From the entries below, copy every line where the string "agent" appears.

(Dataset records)
⁂
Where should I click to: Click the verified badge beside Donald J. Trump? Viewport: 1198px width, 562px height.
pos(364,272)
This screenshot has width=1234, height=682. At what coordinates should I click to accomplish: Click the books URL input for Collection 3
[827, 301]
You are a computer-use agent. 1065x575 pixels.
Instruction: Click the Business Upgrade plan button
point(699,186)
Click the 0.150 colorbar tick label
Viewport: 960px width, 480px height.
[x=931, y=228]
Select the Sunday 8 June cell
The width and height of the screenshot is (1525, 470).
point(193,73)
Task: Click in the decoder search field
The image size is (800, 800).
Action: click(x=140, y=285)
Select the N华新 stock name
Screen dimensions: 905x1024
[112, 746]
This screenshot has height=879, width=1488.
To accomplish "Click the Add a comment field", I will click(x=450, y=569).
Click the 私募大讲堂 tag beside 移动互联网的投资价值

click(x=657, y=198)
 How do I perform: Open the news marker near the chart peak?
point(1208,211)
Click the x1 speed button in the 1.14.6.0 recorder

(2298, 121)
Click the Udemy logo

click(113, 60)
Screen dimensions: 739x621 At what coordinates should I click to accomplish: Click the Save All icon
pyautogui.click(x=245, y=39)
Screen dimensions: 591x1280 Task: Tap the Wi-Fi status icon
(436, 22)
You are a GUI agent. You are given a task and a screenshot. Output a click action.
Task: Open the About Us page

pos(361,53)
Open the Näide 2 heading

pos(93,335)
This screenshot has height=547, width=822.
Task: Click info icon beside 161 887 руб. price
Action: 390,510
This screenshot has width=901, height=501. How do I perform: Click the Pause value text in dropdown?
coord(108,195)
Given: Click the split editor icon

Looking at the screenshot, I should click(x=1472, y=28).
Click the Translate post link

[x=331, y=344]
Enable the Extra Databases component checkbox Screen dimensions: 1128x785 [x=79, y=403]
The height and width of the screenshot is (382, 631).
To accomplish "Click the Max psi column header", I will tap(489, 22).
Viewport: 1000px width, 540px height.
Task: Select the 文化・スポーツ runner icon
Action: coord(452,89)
⁂
## Response area
You are a computer-use agent. 1065x575 pixels.
You are a GUI agent. You are given a task and a screenshot. Output a click action.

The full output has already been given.